You might want to call the breeder to explain the rabbits' sickness. A good breeder will make it right. The breeder where I purchased my Am Chins rabbits had his giant rabbitry in an open style barn. We chatted, walked the rabbitry, looked at the wine fields (their hobby), and then went inside to look at the pedigrees and books. These rabbits didn't cost much more than others I saw advertised but they were further to drive. After contacting a few breeders who advertised on the American Heritage Breeds Conservancy website, I chose this one because they were honest and down to earth. A good feeling goes a long way but can get in the way when trying to make a decision. I always need to bring my checksheet and a friend to make sure I stick to it. I;m a sucker for a good deal and don't mind 'fixer uppers'. But with animals, it can be a lot of work and heartache. Best to spend a little extra time and effort up front. It is always worth it. A good breeder will want to hear from you, They might have a sickness than needs to be addressed. They could tell you what needs to be done with your two bucks. I'm very sorry that one fell ill so soon. 

I have a rabbit that went from sweet and loving to devil's spawn. No pregnancy involved just matured into something evil that wants my blood. I did breed her to see if it would help turn her around. I have an aversion to butchering a pregnant rabbit so I'll let her carry this litter to term. 

Cross breeds can be very good rabbits for a backyard rabbitry for meat. I bought purebred rabbits because I wanted the pelts, meat, and to help save the critically endangered heritage breed. They are dying out more and more every day. A cross bred rabbit ( cross between two purebreds) carries a host of benefits. Heterosis (hybrid vigor) is well documented. So if you're looking for good solid rabbits, don't discount those crossbreds. 
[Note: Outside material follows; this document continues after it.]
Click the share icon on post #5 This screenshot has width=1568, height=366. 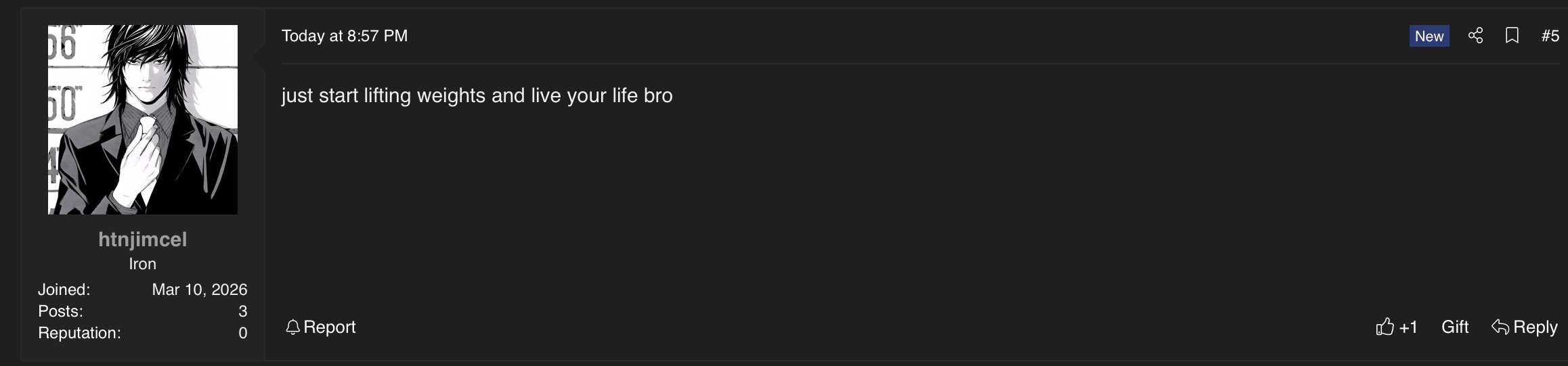coord(1475,36)
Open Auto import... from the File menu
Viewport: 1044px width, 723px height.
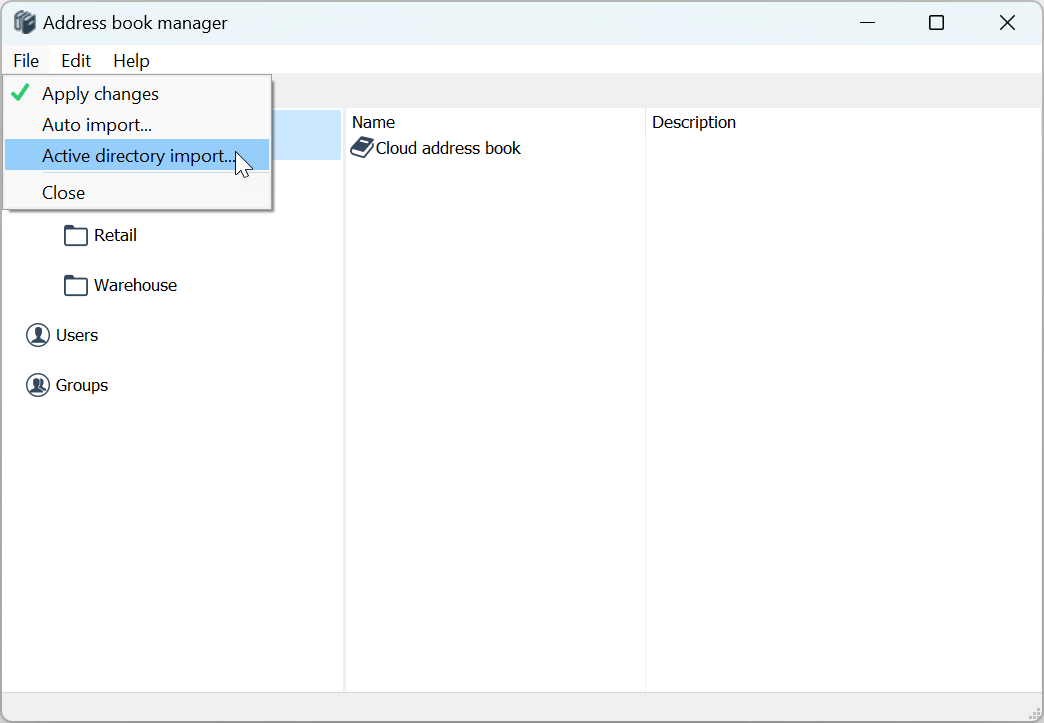point(97,125)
If you can share some photos of your rabbits it would be great. Pictures are always fun. It's a way to gauge how far you've come and where it all started.


----------



## Hopalong Causually (Jun 8, 2016)

Thanks, Ponker.  I'm afraid my inexperience played a roll here.  The first several folks I dealt with in purchasing rabbits were all so honest and helpful that I fell into the trap of trusting people.  That was in my initial acquisitions of mixed breeds.  Then I researched things a bit more and concluded that I would focus as much as possible on New Zealand Reds.  A young lady sold me a beautiful junior doe and I was hooked with her temperament and potential for producing both meat pens and possibly show rabbits.  The difficulty in finding NZr's in this area further enticed me to try to go all with that breed.  After several months of trying, I finally found a breeder about two hours away who had two unrelated pedigreed bucks to sell.  One a year old, the other six months.  She has a fairly large operation and shows NZr's so I assumed (yeah, I know the dangers of that) that they were reputable folks, too.  She met me at an intermediate location, so I never did get to see her set-up.  While we were looking at them, my wife commented concern about the one making a low whimper-like squeak on occasion, sort of like a kit makes.  I, in my inexperience, dismissed this as anything consequential.  The breeder was right there with us and offered nothing to say about it.  I was elated at finding any NZr bucks, let alone two pedigreed guys that looked so good.  When I proposed a reduced price deal to purchase both of them instead of just one, she snapped out approval to that almost before I could finish the sentence.  I'm not leveling any accusations but the whole experience, in retrospect, leads me to think that she knew their condition from the start.  

I put these two in cages along with my others because I'm in the early stages of getting started and had no other facilities.  Within two days, the one that was making the squeaks started sneezing and I immediately built a quick cage and removed him from the others and that's where he remains.  It's been a month now and he still sneezes and has a white discharge visible on his nose once or twice a day.  

The other one started making those same murmured squeaks but only when he eats or grooms himself.  Otherwise, he has no symptoms of a problem.  Have you ever heard an adult rabbit make these kinds of sounds?  He also has a decided dewlap.  I thought that was strictly characteristic of does.  (Again, my inexperience)  He is without question a buck but looks strange to me.  The thought of a tumor has crossed my mind.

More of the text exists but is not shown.